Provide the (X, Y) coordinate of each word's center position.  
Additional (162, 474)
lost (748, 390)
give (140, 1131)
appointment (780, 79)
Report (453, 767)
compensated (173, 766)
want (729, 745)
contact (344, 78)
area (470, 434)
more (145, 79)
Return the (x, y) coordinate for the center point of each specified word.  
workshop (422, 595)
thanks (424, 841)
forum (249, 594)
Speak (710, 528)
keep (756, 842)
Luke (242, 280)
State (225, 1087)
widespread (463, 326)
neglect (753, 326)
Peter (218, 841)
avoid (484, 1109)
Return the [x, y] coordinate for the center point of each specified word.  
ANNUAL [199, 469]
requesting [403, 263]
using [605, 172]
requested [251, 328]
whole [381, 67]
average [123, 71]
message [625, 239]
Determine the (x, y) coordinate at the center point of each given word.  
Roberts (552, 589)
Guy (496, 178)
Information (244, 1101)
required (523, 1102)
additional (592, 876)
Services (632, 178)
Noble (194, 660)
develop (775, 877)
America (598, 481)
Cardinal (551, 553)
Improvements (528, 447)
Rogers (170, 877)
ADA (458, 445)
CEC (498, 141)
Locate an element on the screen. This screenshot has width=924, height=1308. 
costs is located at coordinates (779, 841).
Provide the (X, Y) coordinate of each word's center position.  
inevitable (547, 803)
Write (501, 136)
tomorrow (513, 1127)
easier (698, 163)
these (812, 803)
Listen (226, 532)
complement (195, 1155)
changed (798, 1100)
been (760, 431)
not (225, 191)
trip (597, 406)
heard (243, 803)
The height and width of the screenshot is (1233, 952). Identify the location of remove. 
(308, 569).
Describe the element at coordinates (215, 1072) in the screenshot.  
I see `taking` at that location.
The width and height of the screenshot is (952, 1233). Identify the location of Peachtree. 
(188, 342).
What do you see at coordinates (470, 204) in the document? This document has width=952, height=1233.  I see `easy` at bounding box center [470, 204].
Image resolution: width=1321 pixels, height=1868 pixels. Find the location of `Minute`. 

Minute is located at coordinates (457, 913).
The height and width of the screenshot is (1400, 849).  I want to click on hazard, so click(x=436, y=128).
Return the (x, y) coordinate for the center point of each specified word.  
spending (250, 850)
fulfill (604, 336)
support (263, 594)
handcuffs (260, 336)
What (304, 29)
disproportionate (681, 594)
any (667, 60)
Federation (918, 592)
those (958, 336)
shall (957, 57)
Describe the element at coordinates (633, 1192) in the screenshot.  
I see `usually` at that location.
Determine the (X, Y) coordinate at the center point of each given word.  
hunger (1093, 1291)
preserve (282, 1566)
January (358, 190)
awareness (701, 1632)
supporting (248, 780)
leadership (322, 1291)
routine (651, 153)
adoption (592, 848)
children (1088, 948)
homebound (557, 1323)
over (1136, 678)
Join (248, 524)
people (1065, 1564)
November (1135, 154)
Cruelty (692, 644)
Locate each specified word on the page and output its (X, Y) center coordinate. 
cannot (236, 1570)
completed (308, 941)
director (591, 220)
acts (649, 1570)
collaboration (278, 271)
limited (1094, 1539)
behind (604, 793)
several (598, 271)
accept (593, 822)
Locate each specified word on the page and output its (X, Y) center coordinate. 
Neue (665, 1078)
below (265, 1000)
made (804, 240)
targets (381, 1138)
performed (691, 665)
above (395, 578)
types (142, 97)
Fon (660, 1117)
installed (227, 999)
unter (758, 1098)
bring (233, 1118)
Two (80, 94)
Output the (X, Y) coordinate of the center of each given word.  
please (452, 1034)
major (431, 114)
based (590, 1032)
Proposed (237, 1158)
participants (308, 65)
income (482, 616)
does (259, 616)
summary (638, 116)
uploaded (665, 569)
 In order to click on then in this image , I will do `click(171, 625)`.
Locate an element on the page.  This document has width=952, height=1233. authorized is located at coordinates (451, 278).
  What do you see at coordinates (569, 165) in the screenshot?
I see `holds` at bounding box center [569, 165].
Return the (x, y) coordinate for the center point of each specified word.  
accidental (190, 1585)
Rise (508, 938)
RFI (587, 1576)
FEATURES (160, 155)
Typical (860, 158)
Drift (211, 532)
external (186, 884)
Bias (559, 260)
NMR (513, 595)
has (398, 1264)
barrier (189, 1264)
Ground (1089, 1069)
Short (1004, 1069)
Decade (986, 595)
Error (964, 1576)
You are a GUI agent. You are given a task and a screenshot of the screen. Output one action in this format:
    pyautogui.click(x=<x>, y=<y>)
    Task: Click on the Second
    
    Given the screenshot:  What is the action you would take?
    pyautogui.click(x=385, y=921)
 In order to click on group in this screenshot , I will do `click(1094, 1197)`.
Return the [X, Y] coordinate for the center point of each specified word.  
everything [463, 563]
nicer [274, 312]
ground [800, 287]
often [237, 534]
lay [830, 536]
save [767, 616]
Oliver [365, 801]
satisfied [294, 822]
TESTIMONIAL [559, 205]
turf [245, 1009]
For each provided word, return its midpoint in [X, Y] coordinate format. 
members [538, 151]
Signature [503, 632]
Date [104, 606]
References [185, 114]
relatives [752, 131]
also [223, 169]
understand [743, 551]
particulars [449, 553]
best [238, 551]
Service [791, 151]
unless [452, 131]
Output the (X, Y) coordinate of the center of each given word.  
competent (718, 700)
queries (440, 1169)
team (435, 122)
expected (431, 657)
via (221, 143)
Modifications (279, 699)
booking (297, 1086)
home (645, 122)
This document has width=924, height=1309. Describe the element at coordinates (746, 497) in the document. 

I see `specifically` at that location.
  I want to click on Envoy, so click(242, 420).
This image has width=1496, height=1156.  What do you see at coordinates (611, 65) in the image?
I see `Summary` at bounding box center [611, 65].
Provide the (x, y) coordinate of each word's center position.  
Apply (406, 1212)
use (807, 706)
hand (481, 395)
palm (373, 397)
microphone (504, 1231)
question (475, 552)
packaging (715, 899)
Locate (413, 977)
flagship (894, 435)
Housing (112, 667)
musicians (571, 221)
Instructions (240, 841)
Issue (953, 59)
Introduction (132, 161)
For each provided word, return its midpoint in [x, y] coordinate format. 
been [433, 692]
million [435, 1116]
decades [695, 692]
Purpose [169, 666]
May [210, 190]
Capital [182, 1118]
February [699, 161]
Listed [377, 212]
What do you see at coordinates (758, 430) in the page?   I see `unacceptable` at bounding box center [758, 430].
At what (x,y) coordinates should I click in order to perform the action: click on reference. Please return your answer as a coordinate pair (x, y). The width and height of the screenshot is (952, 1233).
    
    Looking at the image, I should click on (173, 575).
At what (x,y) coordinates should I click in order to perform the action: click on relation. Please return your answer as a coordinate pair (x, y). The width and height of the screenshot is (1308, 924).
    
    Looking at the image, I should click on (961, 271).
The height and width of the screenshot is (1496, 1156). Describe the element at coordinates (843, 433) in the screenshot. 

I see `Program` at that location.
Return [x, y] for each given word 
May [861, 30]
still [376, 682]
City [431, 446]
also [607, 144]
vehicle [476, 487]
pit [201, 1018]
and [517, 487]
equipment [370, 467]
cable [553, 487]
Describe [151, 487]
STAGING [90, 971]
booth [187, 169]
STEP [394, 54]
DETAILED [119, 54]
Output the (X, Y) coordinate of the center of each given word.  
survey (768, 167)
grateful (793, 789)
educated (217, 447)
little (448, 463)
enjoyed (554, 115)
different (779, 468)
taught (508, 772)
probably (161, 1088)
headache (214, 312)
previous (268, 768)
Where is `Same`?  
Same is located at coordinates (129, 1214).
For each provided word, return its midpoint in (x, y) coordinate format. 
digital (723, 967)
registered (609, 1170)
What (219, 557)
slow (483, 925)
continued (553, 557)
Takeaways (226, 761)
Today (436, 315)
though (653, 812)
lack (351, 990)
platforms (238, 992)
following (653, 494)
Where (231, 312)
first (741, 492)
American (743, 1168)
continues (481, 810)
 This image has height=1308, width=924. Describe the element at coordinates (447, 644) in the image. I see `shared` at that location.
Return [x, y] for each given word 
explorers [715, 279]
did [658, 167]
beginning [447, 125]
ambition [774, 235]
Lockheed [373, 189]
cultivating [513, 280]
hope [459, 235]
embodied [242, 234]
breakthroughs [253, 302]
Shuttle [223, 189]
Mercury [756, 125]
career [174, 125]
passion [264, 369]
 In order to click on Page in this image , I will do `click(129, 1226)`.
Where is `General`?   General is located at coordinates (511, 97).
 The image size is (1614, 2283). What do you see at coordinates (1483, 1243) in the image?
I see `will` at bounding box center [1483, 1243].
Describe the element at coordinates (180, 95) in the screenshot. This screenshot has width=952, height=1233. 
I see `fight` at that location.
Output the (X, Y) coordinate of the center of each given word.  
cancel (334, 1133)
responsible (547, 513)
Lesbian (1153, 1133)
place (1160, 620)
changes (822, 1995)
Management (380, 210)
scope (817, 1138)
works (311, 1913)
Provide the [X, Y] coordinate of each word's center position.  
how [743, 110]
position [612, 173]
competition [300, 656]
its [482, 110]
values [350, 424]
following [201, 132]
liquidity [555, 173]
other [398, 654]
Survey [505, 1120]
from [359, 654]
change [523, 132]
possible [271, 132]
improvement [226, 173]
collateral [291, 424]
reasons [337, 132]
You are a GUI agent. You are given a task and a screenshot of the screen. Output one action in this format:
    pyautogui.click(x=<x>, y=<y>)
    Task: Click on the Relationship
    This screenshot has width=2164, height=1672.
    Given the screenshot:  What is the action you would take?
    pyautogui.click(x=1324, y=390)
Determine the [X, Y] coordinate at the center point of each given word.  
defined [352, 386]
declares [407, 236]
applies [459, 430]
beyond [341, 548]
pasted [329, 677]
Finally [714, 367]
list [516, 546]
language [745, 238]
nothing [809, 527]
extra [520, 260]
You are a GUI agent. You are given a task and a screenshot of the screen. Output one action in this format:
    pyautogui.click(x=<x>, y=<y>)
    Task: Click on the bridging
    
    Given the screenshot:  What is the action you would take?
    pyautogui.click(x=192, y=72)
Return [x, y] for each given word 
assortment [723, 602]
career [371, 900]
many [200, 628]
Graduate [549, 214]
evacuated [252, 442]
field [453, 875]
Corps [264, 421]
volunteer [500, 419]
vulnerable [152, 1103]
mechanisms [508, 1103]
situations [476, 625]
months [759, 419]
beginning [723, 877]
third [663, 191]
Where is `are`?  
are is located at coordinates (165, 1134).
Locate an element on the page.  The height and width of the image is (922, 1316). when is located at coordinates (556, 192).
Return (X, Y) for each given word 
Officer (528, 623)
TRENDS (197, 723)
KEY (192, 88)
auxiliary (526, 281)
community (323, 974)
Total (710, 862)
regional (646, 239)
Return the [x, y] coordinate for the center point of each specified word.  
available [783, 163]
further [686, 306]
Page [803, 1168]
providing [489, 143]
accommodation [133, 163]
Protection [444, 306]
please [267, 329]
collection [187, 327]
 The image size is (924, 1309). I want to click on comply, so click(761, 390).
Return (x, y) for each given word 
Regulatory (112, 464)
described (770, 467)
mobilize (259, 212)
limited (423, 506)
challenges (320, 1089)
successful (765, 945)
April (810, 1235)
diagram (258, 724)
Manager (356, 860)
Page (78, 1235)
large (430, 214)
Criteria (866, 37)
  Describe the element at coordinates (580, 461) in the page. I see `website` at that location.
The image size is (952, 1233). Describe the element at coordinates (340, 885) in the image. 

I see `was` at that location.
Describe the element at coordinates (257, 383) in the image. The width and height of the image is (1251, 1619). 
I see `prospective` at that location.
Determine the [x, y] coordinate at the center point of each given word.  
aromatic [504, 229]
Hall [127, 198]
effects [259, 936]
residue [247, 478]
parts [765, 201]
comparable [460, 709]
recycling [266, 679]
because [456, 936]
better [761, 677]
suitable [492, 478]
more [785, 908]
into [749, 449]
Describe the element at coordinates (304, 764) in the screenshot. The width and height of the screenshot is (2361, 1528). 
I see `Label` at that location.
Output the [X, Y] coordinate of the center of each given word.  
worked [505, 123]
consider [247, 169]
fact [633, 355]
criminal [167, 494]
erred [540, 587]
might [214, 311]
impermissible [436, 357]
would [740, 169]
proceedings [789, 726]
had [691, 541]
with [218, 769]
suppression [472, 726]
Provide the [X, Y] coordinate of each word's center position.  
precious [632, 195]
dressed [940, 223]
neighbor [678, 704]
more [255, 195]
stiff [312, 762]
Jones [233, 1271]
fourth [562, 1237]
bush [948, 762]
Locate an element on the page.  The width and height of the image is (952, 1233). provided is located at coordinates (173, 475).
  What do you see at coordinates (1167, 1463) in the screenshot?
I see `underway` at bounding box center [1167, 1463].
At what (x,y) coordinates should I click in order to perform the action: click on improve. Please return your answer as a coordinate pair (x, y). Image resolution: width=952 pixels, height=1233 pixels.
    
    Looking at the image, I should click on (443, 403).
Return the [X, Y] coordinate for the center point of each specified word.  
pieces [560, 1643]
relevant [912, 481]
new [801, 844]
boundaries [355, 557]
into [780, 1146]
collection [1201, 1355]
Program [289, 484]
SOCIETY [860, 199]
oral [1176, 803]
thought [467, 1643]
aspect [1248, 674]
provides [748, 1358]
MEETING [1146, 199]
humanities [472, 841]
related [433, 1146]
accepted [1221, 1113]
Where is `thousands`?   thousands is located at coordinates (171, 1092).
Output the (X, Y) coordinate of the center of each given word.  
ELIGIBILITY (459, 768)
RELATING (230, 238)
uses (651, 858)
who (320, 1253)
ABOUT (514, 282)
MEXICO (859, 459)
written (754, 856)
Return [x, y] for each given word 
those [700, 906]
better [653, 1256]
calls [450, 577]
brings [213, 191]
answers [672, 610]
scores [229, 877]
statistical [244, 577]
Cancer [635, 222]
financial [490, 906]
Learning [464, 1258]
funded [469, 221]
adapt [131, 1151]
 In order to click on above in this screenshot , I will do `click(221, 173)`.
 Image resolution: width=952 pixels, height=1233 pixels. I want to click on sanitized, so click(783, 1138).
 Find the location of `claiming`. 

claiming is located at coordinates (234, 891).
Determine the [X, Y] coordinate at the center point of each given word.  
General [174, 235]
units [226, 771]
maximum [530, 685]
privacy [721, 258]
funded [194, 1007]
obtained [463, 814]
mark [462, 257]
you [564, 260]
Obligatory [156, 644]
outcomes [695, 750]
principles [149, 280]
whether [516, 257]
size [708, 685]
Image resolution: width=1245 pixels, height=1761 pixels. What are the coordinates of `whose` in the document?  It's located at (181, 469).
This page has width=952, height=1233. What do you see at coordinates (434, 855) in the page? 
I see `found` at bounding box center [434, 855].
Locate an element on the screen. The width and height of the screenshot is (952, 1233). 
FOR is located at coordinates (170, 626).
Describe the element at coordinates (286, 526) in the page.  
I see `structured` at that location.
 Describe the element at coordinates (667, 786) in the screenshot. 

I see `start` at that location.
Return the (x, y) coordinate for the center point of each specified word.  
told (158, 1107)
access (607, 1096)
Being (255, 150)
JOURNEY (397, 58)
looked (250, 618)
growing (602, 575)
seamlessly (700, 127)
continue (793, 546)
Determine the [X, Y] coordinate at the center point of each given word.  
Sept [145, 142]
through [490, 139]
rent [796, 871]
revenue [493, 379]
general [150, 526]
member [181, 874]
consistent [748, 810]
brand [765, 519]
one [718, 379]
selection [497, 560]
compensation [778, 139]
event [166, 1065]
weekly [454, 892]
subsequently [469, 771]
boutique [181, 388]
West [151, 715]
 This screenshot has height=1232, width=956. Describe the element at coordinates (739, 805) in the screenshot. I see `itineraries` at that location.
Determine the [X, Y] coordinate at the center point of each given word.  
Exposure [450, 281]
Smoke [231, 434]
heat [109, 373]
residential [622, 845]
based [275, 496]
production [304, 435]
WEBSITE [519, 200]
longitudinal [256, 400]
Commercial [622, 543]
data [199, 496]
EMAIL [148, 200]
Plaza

→ Work to complete:
Reproduce the items verbatim from the first line through the line containing "requesting [403, 263]".

→ The response:
Provide the (X, Y) coordinate of each word's center position.  
Additional (162, 474)
lost (748, 390)
give (140, 1131)
appointment (780, 79)
Report (453, 767)
compensated (173, 766)
want (729, 745)
contact (344, 78)
area (470, 434)
more (145, 79)
Return the (x, y) coordinate for the center point of each specified word.  
workshop (422, 595)
thanks (424, 841)
forum (249, 594)
Speak (710, 528)
keep (756, 842)
Luke (242, 280)
State (225, 1087)
widespread (463, 326)
neglect (753, 326)
Peter (218, 841)
avoid (484, 1109)
Return the [x, y] coordinate for the center point of each specified word.  
ANNUAL [199, 469]
requesting [403, 263]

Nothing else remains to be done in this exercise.